I just found it a bit rude not to have replied. She does have DH to send round, or if she shouted loud enough I could here her through the walls .

OP posts:
harman · 12/10/2007 17:36

Message withdrawn

WorkingClassScum · 12/10/2007 17:57

Definitely being too sensitive! Quite frankly she's probably better off not associating with someone who thinks someone coping with a new baby after a c-section is being rude by not replying to a note. I mean how long will it be before she breaks some other social nicety that you have to get uppity about.

Am I being harsh? Probably.
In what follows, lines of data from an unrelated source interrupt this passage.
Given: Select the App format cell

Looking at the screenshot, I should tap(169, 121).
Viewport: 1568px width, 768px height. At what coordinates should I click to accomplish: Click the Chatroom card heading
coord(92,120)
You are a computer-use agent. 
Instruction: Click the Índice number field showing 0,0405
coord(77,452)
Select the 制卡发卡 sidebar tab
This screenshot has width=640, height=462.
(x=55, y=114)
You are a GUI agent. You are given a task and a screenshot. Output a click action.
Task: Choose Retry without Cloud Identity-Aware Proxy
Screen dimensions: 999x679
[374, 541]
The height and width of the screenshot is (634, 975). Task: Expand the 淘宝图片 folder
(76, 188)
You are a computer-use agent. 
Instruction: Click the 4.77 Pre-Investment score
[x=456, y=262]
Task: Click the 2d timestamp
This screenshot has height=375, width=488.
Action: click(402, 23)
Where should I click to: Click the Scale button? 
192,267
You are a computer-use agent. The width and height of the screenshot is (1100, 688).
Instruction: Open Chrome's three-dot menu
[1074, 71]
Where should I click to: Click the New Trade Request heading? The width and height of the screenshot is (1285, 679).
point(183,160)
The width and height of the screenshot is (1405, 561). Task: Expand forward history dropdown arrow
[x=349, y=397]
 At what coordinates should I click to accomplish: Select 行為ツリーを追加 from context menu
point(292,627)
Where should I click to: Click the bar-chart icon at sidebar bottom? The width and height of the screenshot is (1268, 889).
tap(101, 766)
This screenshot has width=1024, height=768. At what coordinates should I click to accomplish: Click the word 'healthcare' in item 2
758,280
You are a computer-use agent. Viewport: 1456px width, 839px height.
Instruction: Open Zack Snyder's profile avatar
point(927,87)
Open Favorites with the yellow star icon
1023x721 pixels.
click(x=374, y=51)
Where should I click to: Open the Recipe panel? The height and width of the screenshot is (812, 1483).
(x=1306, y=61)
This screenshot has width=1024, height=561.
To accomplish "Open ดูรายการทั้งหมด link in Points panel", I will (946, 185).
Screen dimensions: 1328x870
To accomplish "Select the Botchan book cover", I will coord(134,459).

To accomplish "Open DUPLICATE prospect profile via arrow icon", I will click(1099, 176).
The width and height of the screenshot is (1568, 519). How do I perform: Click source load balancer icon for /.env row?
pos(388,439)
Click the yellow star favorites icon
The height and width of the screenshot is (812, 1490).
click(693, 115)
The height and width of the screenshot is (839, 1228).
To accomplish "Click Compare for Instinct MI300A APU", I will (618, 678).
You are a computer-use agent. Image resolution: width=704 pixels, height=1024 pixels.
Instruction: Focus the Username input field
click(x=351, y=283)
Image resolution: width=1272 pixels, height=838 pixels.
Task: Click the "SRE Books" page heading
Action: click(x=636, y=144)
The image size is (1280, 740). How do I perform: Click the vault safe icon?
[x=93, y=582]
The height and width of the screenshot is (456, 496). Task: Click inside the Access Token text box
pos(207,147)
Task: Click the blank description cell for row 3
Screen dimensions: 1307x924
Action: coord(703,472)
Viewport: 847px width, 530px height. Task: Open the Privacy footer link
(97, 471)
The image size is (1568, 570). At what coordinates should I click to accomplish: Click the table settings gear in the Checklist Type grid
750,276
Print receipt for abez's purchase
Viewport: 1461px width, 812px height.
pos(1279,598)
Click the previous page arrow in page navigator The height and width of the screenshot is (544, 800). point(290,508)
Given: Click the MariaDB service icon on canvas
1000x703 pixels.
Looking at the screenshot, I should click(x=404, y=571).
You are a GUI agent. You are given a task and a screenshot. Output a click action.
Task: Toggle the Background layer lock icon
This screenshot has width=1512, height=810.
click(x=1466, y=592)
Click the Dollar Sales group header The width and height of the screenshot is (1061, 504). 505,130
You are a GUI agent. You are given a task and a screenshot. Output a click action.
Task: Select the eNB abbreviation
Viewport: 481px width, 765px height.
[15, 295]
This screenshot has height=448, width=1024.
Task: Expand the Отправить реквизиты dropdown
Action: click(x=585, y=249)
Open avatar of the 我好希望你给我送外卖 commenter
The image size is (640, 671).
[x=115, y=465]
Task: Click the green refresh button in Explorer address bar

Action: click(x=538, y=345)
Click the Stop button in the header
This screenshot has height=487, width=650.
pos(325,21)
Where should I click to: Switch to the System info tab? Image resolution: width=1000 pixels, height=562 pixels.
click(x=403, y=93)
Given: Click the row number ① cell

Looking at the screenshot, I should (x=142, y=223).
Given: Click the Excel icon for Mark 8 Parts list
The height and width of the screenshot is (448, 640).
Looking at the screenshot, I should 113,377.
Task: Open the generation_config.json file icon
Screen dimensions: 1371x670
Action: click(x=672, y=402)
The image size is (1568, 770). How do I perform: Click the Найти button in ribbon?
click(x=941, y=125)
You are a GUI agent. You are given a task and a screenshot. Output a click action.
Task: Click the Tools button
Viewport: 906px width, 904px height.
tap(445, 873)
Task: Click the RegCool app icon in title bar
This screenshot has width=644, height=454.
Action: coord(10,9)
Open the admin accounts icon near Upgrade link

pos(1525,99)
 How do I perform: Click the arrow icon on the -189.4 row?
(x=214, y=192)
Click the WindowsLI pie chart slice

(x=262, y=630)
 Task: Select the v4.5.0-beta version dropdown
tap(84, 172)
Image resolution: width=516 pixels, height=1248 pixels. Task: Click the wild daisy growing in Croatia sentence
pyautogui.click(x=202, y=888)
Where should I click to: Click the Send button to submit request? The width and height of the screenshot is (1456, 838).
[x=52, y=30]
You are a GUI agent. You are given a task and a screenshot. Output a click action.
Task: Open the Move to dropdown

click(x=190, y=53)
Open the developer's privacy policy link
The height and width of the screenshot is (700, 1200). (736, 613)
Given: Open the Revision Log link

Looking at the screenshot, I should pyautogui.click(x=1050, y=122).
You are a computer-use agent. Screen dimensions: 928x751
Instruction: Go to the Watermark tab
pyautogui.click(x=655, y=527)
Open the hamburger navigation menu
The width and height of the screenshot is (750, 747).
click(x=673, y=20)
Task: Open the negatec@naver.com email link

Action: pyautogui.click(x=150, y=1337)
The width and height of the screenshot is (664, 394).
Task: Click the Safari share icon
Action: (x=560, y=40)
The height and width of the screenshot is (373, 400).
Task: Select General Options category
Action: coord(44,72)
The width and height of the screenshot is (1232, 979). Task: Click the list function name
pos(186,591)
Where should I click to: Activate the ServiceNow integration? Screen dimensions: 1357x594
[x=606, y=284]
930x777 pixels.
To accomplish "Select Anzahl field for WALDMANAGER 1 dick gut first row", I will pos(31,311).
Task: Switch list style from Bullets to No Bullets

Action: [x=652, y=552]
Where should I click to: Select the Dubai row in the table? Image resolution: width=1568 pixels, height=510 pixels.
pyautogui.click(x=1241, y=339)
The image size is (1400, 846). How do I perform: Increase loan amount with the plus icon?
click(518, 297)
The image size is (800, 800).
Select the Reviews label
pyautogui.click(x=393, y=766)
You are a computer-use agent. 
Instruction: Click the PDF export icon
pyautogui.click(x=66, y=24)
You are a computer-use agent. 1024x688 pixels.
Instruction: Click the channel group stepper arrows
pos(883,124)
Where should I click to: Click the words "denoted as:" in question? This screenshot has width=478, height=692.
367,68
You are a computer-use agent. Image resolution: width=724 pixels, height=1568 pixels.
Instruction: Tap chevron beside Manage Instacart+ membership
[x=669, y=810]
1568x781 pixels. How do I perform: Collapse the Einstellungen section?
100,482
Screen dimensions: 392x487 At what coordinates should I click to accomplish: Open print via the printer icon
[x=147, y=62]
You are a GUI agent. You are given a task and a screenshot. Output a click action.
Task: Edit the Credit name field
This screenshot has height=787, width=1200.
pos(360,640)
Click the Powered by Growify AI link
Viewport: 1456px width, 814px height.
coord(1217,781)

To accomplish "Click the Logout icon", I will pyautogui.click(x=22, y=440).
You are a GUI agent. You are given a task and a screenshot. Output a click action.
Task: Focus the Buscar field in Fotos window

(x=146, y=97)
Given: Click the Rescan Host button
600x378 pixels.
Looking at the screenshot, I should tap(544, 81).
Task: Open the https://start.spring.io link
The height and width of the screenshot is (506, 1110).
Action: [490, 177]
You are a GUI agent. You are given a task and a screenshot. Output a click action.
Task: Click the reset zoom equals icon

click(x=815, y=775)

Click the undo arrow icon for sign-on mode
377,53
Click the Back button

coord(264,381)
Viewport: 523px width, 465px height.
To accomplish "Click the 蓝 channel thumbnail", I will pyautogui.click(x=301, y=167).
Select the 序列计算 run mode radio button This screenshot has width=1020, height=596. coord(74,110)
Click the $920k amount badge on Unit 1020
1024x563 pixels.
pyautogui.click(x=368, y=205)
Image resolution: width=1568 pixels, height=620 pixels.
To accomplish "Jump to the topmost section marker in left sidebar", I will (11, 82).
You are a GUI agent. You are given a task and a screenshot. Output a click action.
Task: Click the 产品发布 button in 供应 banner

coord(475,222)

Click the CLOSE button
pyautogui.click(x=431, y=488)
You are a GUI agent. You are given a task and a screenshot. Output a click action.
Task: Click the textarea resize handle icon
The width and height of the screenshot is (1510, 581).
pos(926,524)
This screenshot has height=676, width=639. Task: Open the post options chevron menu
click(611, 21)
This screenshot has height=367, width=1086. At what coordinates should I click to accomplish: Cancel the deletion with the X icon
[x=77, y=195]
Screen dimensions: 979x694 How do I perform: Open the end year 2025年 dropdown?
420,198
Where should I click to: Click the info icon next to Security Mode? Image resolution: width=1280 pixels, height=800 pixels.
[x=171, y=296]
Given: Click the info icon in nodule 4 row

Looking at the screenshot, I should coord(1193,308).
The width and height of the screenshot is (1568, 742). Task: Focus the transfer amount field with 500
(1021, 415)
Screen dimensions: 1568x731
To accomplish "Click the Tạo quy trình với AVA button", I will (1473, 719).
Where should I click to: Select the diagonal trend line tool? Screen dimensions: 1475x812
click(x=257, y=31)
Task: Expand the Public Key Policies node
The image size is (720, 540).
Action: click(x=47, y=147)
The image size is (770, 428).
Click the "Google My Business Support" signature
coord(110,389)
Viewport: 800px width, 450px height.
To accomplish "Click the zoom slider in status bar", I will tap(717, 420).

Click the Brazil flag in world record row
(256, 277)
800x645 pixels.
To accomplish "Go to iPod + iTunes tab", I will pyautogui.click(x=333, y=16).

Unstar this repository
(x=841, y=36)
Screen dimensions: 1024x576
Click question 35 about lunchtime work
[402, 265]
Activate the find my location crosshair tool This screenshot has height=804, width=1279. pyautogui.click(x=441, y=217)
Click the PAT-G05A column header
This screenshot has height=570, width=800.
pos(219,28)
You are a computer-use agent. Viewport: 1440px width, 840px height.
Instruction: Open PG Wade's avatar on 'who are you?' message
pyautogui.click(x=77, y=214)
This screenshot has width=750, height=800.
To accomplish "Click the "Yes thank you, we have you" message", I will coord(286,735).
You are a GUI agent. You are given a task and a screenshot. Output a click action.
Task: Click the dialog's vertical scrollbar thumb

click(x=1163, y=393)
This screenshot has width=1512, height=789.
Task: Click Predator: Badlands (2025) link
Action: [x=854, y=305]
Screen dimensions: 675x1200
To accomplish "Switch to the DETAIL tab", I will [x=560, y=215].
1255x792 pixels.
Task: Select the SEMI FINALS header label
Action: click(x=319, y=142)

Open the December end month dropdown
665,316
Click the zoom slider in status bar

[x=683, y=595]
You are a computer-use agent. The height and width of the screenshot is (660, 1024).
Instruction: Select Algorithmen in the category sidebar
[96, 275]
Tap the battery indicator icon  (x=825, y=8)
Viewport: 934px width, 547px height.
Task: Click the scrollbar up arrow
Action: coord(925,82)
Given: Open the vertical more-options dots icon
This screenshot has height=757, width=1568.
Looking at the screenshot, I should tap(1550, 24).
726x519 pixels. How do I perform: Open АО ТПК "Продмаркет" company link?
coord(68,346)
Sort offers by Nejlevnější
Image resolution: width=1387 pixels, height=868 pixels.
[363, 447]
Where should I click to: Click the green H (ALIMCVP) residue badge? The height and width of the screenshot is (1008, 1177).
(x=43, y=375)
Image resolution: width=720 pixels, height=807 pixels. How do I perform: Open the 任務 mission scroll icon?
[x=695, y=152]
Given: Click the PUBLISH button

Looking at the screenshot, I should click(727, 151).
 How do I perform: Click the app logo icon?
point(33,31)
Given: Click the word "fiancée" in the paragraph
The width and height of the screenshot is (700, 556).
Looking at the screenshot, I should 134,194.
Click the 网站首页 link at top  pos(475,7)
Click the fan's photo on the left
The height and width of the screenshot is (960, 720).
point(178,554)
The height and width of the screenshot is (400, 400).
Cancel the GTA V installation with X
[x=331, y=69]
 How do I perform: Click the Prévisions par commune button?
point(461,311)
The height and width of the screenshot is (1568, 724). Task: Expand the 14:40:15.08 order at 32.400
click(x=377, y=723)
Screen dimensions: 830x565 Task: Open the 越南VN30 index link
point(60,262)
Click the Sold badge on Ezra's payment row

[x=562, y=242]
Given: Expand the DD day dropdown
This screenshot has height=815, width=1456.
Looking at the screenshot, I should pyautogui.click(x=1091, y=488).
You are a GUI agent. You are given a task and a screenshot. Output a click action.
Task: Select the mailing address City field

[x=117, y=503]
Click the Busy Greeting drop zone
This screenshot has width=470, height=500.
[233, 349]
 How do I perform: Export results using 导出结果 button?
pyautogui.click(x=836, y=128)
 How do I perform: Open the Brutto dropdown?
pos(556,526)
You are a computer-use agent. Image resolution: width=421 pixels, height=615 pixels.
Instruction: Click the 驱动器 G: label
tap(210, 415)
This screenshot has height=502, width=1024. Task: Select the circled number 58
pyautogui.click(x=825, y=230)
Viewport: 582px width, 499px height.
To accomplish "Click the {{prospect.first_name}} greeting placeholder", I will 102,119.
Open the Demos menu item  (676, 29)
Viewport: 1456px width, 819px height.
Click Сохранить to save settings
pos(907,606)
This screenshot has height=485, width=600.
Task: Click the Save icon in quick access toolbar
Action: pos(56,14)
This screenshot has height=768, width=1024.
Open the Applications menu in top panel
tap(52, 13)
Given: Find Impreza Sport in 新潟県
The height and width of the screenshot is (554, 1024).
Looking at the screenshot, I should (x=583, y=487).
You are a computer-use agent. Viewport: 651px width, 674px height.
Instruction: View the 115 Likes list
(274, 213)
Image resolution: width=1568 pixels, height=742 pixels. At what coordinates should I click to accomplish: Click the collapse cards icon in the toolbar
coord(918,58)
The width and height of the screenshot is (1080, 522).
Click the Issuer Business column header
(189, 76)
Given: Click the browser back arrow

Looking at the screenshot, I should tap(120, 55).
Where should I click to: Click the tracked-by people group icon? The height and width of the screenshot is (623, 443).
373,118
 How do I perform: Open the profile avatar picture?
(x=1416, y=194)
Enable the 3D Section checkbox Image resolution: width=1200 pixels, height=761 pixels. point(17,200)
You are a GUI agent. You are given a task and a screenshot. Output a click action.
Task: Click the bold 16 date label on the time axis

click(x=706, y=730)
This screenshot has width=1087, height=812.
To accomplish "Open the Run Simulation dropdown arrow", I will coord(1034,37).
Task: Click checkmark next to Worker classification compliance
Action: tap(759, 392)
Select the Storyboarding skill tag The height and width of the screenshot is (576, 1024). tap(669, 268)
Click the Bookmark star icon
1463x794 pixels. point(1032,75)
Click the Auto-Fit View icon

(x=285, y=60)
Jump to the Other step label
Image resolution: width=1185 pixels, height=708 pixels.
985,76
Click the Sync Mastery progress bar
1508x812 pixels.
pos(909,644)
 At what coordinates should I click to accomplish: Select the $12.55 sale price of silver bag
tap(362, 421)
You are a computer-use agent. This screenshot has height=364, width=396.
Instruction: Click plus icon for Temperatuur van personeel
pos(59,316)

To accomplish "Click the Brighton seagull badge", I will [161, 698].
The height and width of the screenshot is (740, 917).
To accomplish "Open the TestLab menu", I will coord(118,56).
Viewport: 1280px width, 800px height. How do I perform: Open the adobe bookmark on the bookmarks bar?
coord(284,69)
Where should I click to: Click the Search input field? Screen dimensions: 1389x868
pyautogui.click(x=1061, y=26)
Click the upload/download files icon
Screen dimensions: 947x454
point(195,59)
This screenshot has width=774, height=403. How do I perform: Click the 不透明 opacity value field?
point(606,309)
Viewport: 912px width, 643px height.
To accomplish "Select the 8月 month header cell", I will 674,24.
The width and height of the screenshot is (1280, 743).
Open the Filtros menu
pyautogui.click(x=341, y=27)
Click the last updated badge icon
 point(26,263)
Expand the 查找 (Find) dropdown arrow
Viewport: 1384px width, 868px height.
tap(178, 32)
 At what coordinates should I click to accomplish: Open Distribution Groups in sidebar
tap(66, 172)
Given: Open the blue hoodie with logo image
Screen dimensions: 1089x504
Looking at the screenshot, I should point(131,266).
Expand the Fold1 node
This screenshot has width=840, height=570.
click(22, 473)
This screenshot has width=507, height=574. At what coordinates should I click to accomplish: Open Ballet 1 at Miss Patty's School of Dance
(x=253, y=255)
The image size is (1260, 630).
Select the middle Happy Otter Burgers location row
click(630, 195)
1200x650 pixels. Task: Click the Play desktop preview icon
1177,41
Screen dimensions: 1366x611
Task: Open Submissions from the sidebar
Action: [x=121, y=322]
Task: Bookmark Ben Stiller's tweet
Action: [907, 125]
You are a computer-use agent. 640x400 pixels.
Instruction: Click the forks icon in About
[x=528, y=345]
But that's because after coping with a newborn and recovering from a c-section I apparently didn't treat my neighbour with enough deference when she popped round and she has subsequently ignored me for 3 years.

miobombino · 12/10/2007 20:22

Quite possible the note has been missed...I don't have a new baby, but what with 4 dcs to look after, recovery from a nasty virus and now 2 of dcs off school with similar...I must admit my attention to the post (OK not much of that ) and other stuff coming through the door has been to say the least scant of late. Just now I'm concentrating on getting food on the table and making sure children go to bed tbh; never mind new babe + surgery !

You are kind...but cut her some slack !

helenhismadwife · 14/10/2007 17:01

what a lovely thought.

I agree with others though dont give up on her, as someone who had very bad pnd I really did appreciate the people who rang, emailed, or came round again when I was just to down and overwhelmed to answer the phone emai and door the first time they tried.

This may not be the reaons for her lack of response it could be something simple like she completely forgot

SofiaAmes · 14/10/2007 17:07

I had 40 hours of labor followed by an emergency cs with my first. I'm the most gregarious active person on the planet, but I'm not sure that 2 weeks after having my ds, I would have had the energy to reply to a note...even by sending dh next door.
Try again in another week and knock this time. Try going when you know the husband will be there, so that he can answer the door for her. After my cs, my bedroom was upstairs and I couldn't get out of bed for 2 weeks, and it was 4 weeks before I could manage the stairs without pain and exhaustion. Couldn't have imagined answering the door, much less going out to a mother and baby group.